══ EXCERPTED TEXT ══

Why is SR-IOV relevant in the HPC world ?
One feature of the usNIC ultra-low latency Ethernet solution for the UCS Cisco VIC that we think is interesting is the fact that it is based on SR-IOV.
What is SR-IOV, and why is it relevant in the HPC world?
SR-IOV (Single Root I/O Virtualization) is commonly used in the server virtualization world. The most commonly described purpose of SR-IOV in the hypervisor world is to allow a device partition, called VF (Virtual Function), to be mapped in the guest operating system address space. This allows the guest operating system to enjoy higher I/O performance and lower CPU utilization as compared to the alternative: software-emulated devices that are traditionally implemented in hypervisors.
Compared to the old world before hypervisors came along, that use of SR-IOV seems to allow to regain back some performance lost due to the hypervisor software intervention in the I/O data path. But why should I care about SR-IOV in the world of my network-latency-bound HPC applications running on common operating systems on bare metal servers?
SR-IOV is part of the PCIe standard and it is much more generic than the commonly described use in the hypervisor world suggests:
- An SR-IOV compliant device doesn’t require a hypervisor in order to be used. For instance, support for SR-IOV devices and drivers has long been available in the stock Linux kernel.
- A VF device doesn’t require the virtual machine monitor software interposition in order to participate in I/O. Instead, the VF is a first class agent on the PCIe bus and, as such, it can originate or claim PCIe transactions autonomously.
- A VF device doesn’t require a VM in order to be used. Instead, a VF device can be presented to any address space in the system. For example, the VF device can be presented to a usual unix-style process running in user space.
Ok, but what do these generic provisions of SR-IOV mean for my HPC applications?
They mean that (in reverse order):
- An application program can use a user space VF device driver instance to manipulate I/O hardware resources, such as transmit and receive packet queues. Multiple application processes can use each a different VF by using the VF’s own device driver instance and its own I/O hardware resources. The potential benefits, in terms of reduced IPC latency over the network and increased I/O parallelism among processes, are significant.

═══
══ DATASET EXTRACT ══

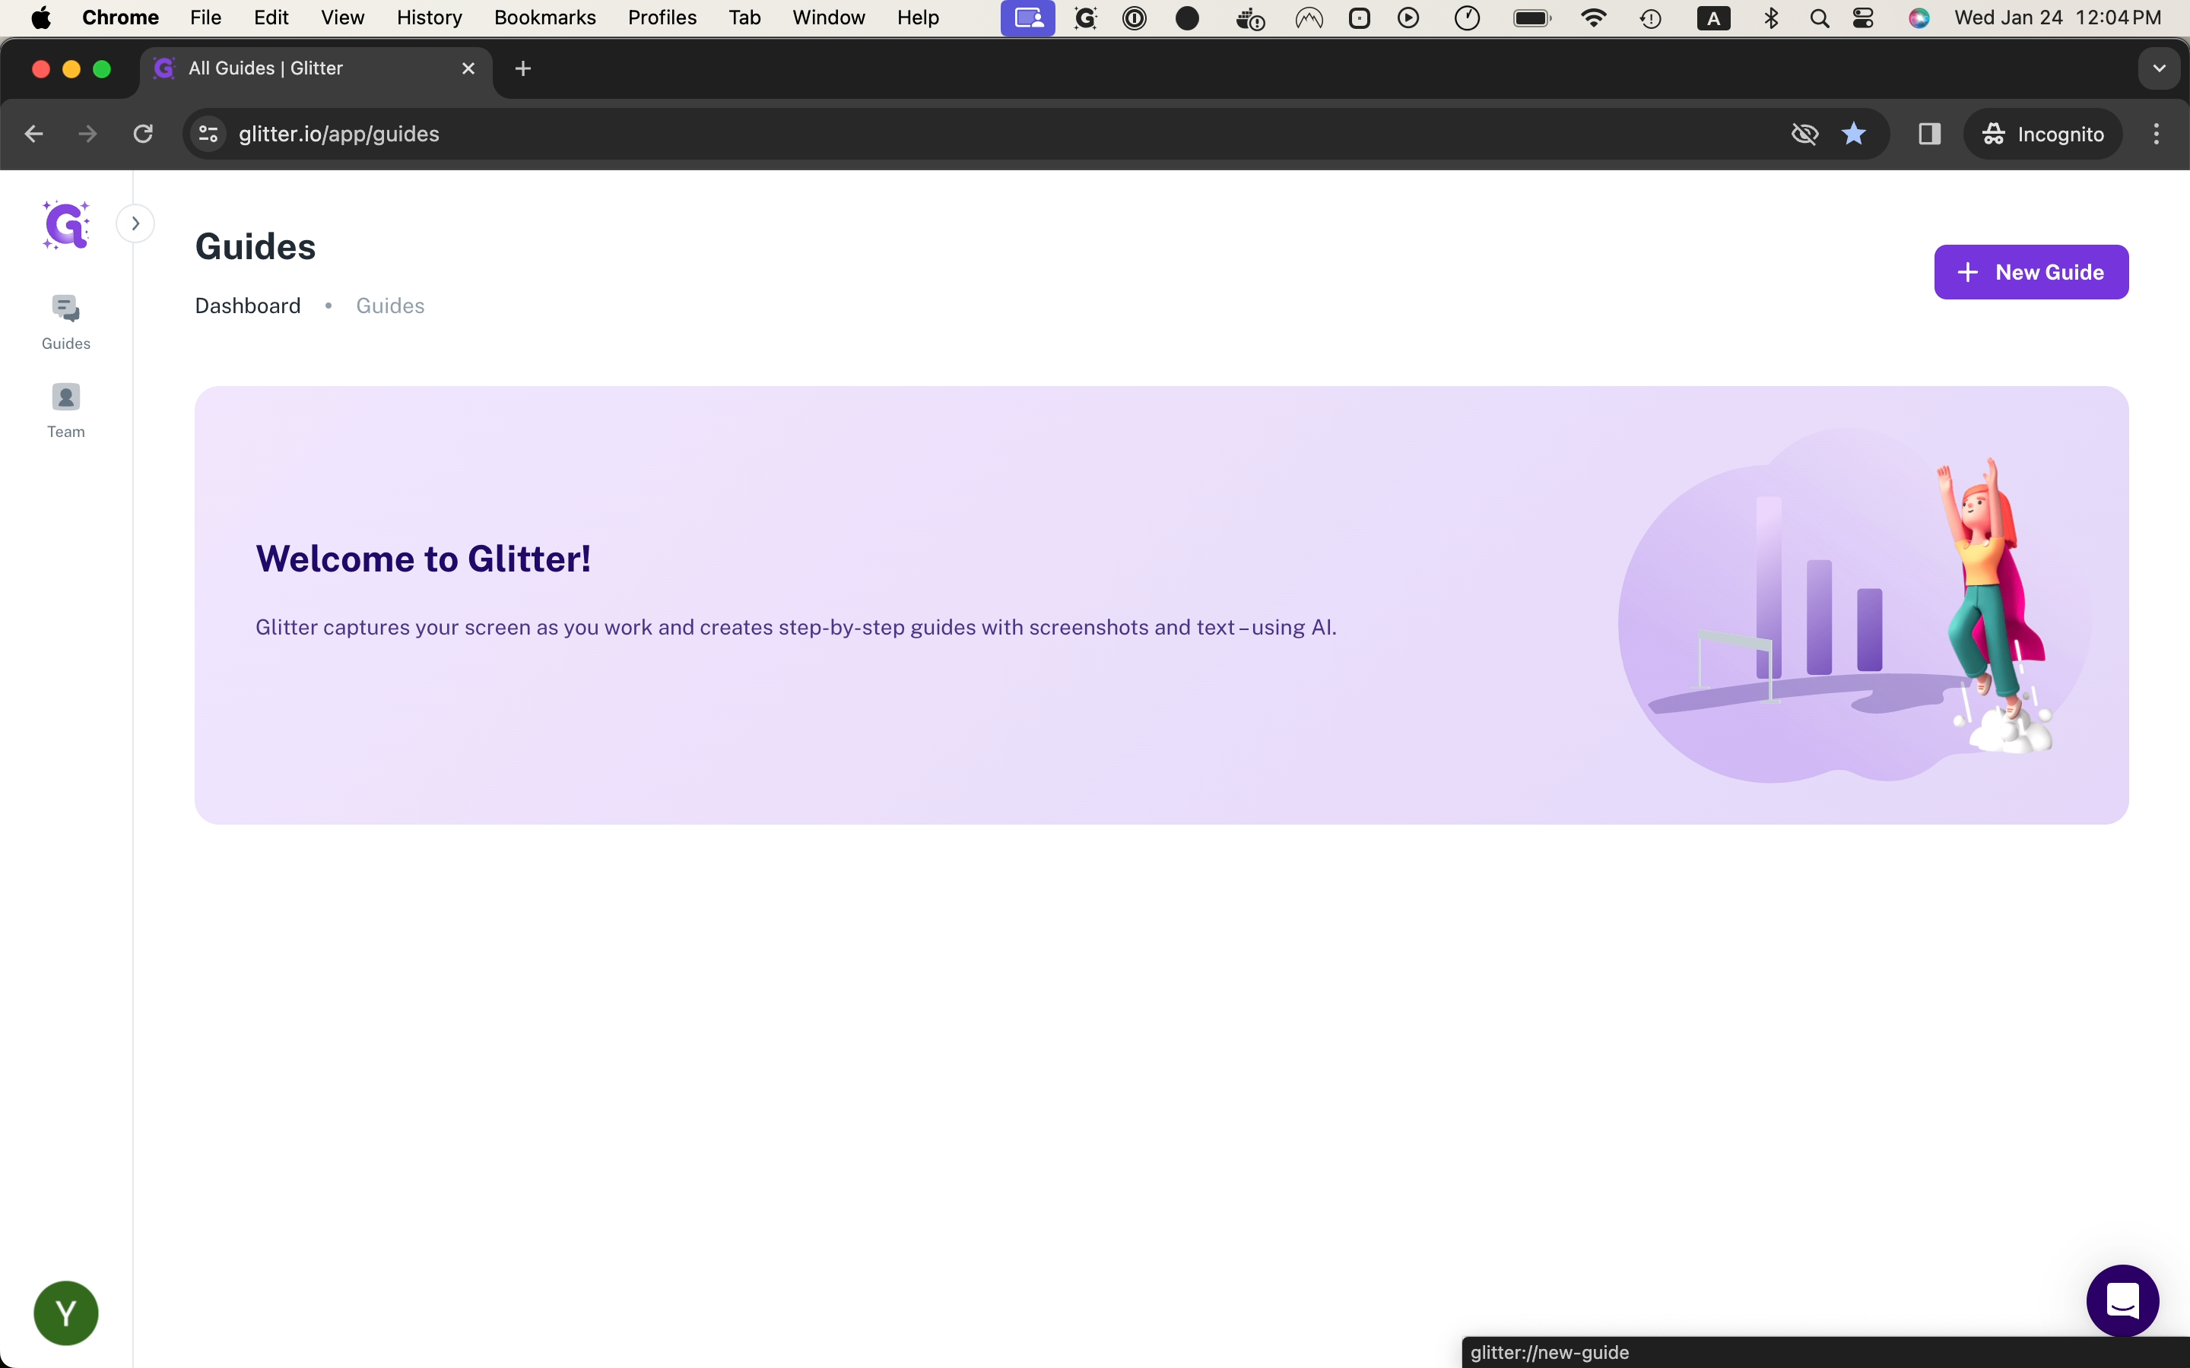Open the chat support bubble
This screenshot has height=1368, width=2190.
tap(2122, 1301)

═══
══ DATASET EXTRACT ══

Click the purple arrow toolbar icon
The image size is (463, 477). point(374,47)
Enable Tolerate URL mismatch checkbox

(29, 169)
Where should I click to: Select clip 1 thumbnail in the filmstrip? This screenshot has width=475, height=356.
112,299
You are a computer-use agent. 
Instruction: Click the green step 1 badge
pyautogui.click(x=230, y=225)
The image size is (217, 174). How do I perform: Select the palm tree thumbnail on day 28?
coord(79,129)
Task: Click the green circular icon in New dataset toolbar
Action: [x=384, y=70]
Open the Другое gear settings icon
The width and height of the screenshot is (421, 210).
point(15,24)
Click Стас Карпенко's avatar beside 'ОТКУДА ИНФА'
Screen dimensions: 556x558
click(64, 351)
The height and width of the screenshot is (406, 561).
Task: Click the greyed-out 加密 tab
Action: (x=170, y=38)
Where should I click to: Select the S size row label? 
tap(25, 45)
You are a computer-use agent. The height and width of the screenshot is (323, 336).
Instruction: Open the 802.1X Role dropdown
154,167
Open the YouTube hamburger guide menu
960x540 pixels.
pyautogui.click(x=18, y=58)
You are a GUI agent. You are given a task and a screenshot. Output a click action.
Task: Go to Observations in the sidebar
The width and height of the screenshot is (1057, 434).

═══
══ DATASET EXTRACT ══

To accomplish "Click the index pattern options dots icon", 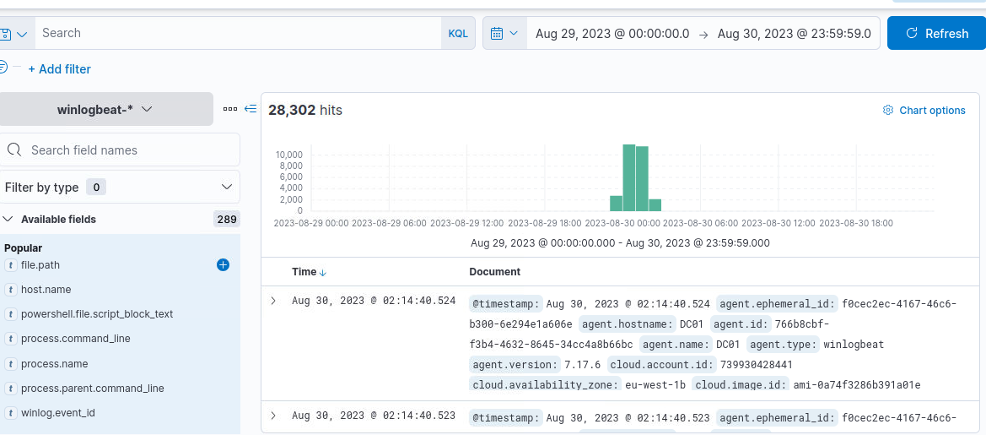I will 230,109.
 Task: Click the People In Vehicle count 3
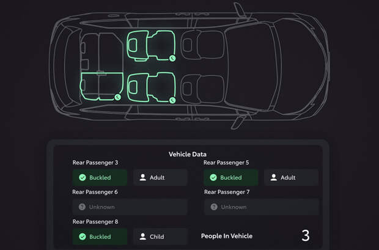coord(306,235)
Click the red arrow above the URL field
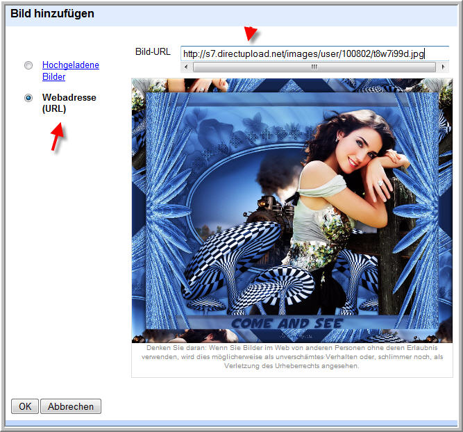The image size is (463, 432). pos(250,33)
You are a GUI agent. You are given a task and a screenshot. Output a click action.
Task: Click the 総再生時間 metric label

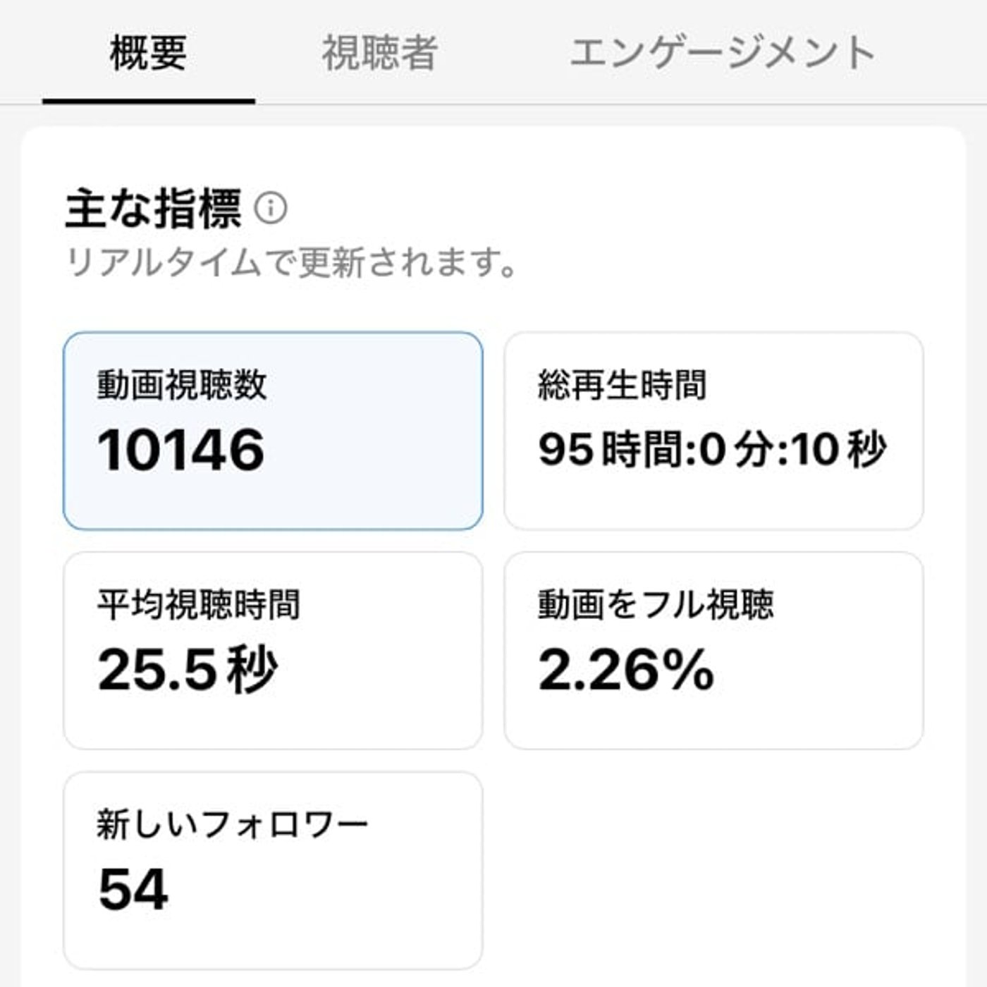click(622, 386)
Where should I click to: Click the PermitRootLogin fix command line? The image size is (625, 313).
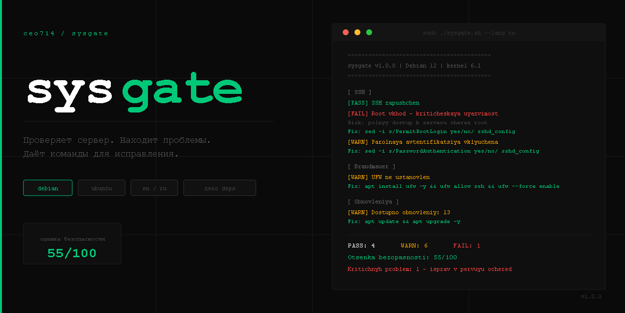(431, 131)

═══

(WHAT THE TASK ASKS):
Can you retype the SR-IOV text from "SR-IOV is part" to "in user space."? Draw only on the SR-IOV text and leave the records aside.

(REPLY):
SR-IOV is part of the PCIe standard and it is much more generic than the commonly described use in the hypervisor world suggests:
- An SR-IOV compliant device doesn’t require a hypervisor in order to be used. For instance, support for SR-IOV devices and drivers has long been available in the stock Linux kernel.
- A VF device doesn’t require the virtual machine monitor software interposition in order to participate in I/O. Instead, the VF is a first class agent on the PCIe bus and, as such, it can originate or claim PCIe transactions autonomously.
- A VF device doesn’t require a VM in order to be used. Instead, a VF device can be presented to any address space in the system. For example, the VF device can be presented to a usual unix-style process running in user space.